I woke up this morning to find the world covered in a thick blanket of snow. I won't describe it - just try to imagine everything covered in a thick, white, cold blanket and you'll get the idea. I was very excited - it's the first proper snow we've had in this part of England since the early eighties; when Dad used to tie our sledges to the back of his car and drag us round the lesser-used lanes of the Cotswolds.

It's a shame really - for the past few weeks the weather has been unseasonably warm. The birds have been flying around collecting twigs for nests, squirrels have been emerging from their winter hidey-holes and I've even seen a couple of butterflies. Of course, they're all buggered now, poor sods. Apart from the magpies that is. Last year they nested in a birch tree by the tortoise enclosure, so Dad poked their nest out with a stick (for those who don't know - they are terrible predators of song birds). But now they seem to have learned - they're building their nest at the very top of the tallest poplar tree in the garden. But they'll probably be buggered too after this weather.

The weather on Wassailing night was very pleasant. It was the middle of an English January in the middle of the night, but we all sat outside quite happily. I suppose we all had our cider anoraks on to keep us warm. For those who don't know; Wassailing is about opening a new barrel of cider and then thanking the trees for their bounty. It's a complex ritual, involving several guns, some toast and a virgin. It all went very well, and I have high hopes for next year's apple crop.

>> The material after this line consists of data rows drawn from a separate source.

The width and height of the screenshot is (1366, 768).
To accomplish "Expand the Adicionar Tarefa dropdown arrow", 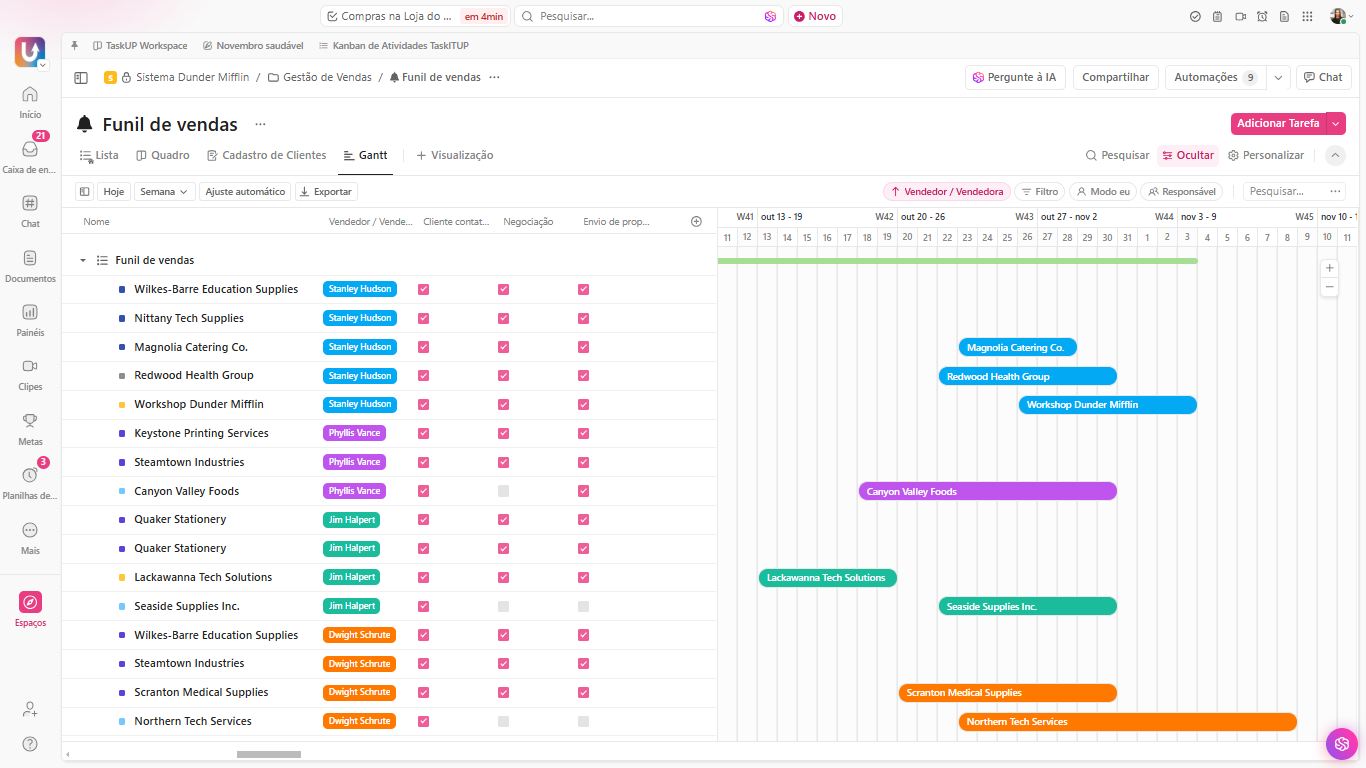I will pos(1336,123).
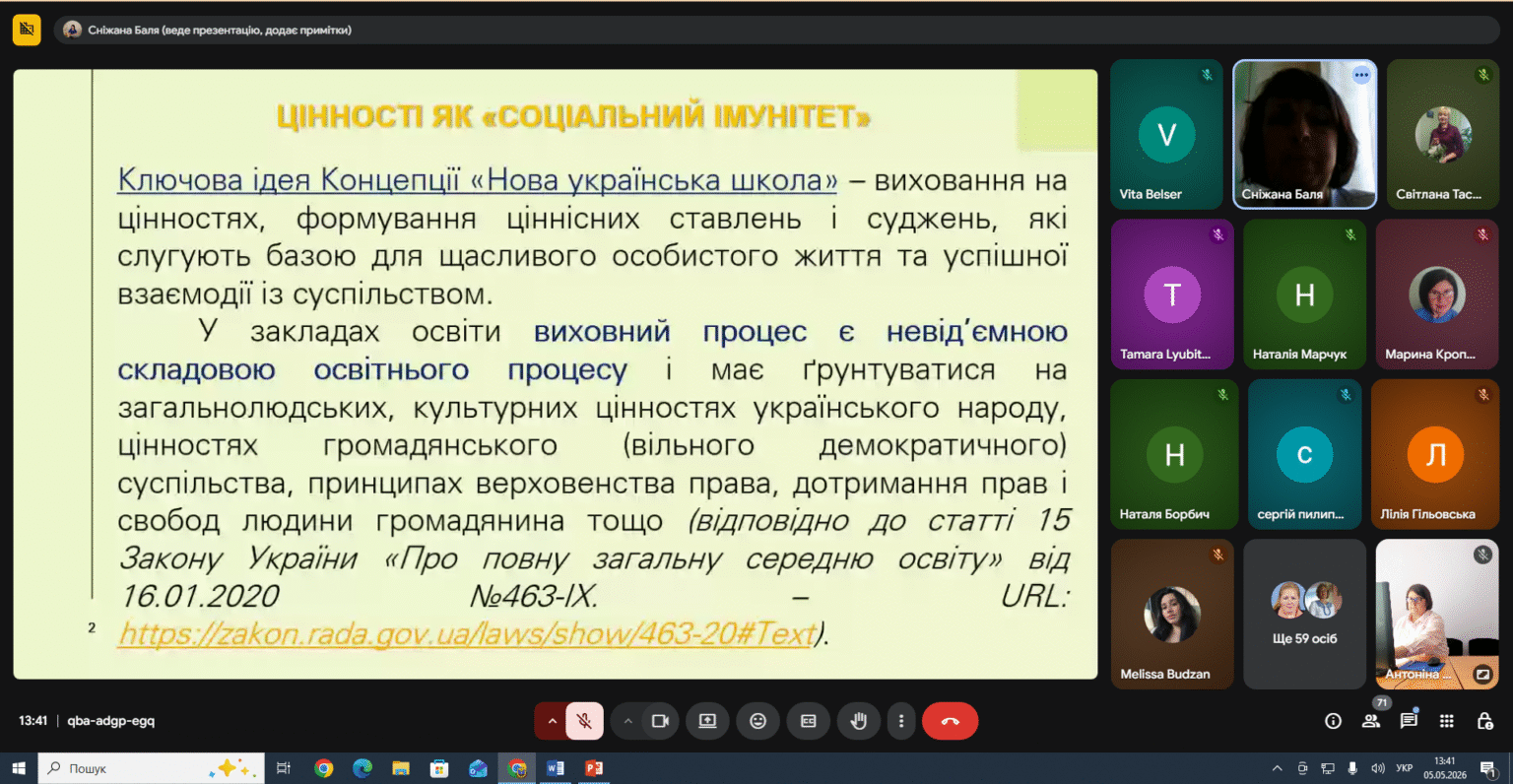Screen dimensions: 1513x784
Task: Show the participants list icon
Action: (1370, 721)
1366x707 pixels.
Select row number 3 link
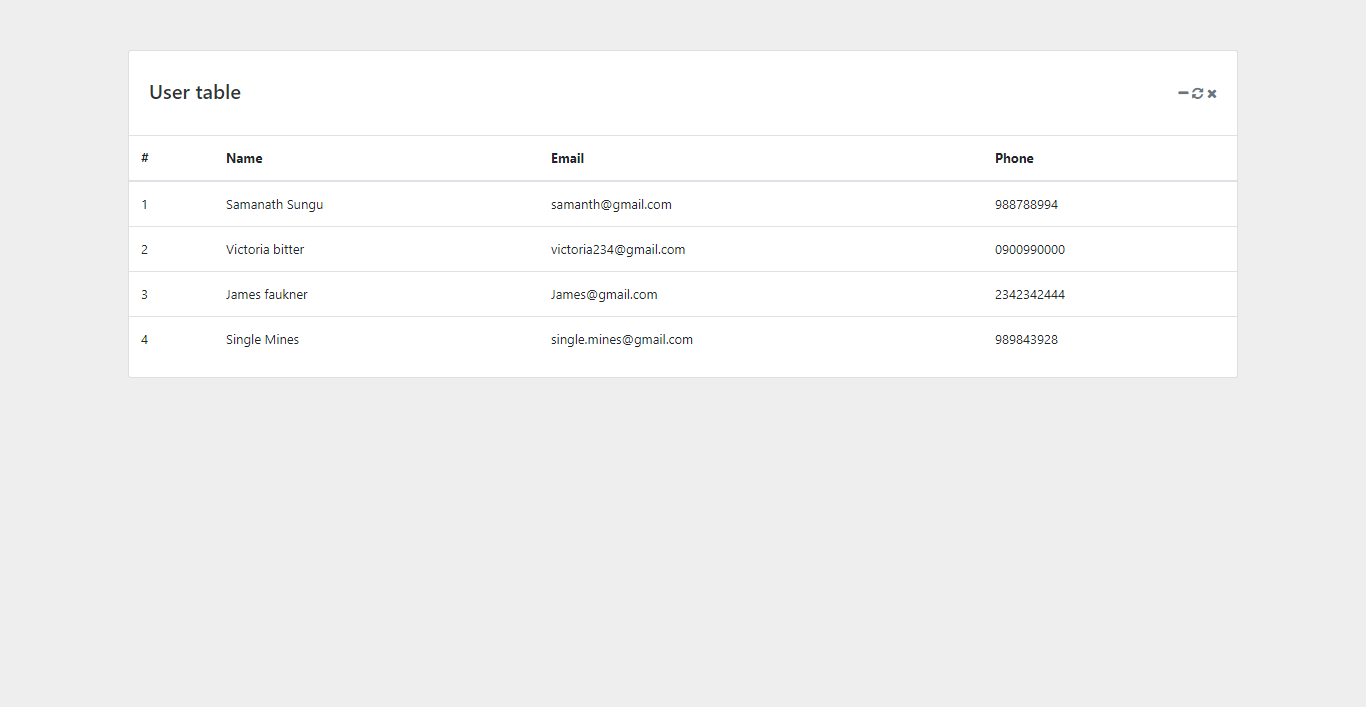(x=144, y=294)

My last week in Bogota was unusually warm. Even though I'd just come back from the Caribbean coast I still managed to get sunburnt on the few occasions I left the house. It was a particularly pleasant night when I went to a wedding with Dodgy Dave, from Hitchen. We arrived about three minutes late, and as English people we were worried about being tardy. As we walked in Dave was approached by a stunning bridesmaid in a scarlet dress who told him he was was best man. "Why did nobody tell me?" he asked. She giggled and pinned a rose to his chest.

Later in the evening I won my first ever dancing contest. All the single men at the wedding had to grab a girl and shake their stuff in front of a crowd of baying aunties. I shook mine, and by common consensus my ridiculous wiggling won me the bride's girdle. I was genuinely shocked - all the other fellas were doing all sorts of salsa things and I was just being very silly. But the aunties had their way and I was victorious.

After the wedding I headed on to a friend's club where he was celebrating David Bowie's birthday. I milled around for a while making disparaging remarks about boss-eyed paltroons before going home.

Next thing I remember I was at an airport near New York, and it was snowing. Nothing like British snow, of course, but I appreciated the effort.

And now I'm in writing this in the study of The Croft. It's a good place to pretend to be an explorer. As I look around me I see Nubian swords, ostrich eggs, dried starfish, Ethiopian birthing stools, stuffed birds and one of those fish that sing 'Take Me to the River' when you bark at it. Oh, there it goes again.